Archiv für den Monat: Januar 2017

Brahmi

Brahmi

Bacopa monniera, Kleines Fettblatt, Nabelkraut, Feenkraut

Brahmi wächst in feuchten und warmen Teilen der Welt. Es ist eine flach kriechende Pflanze. An den Knoten bildet sie neue Wurzeln. Die Blüten sind zart weiß.

Brahmi liebt feuchte, sumpfige Böden oder wächst gar ganz im Wasser, vor allem in Stauwasser. Deswegen wird es auch auf Reisfeldern angebaut. Es ist in ganz Indien zu finden und kann ganzjährig geerntet werden.

Als Topfpflanze für hiesigen Hausgebrauch ist sie bei hohem Wasserbedarf geeignet.

Die Pflanze wird im indigenen System, des traditionellen Ayurveda, als Medizin verwendet.

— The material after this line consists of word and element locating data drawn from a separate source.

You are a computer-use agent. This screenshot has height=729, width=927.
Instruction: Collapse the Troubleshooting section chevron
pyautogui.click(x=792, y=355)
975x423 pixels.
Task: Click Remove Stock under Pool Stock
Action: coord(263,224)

Ayurvedische Medikamente sind in Deutschland nicht als Medikamente anerkannt, sondern gelten als Nahrungsergänzungsmittel.. Trotzdem sollten Sie Brahmi ernst nehmen und sich bei Einnahme von einem ayurvedisch ausgebildeten Arzt beraten lassen. Brahmi kann Nebenwirkungen und Wechselwirkungen mit Medikamenten haben.Ein Gehirn zur Veranschaulichmachung von Brahmi als Gedächtnispflanze

Im traditionellen Ayurveda wird Brahmi verwendet

  • um die Gedächtnisleistung und die Vitalität zu erhöhen
  • bei Konzentrationsschwäche
  • Hyperaktivität und Aufmerksamkeitsmangel
  • als Diuretikum und zur Behandlung von Rheuma und Asthma
  • bei Heiserkeit, Husten, Fieber
  • Diabetis (es aktiviert Pankreas)
  • bei Alzheimer
  • bei Demenz

Brahmi wird auch durch den Wirkstoff Saponin eine wachstumsfördernde Wirkung zugeschrieben

Brahmi ist in Tablettenform als Extrakt, in Kapseln und als Pulver zu haben.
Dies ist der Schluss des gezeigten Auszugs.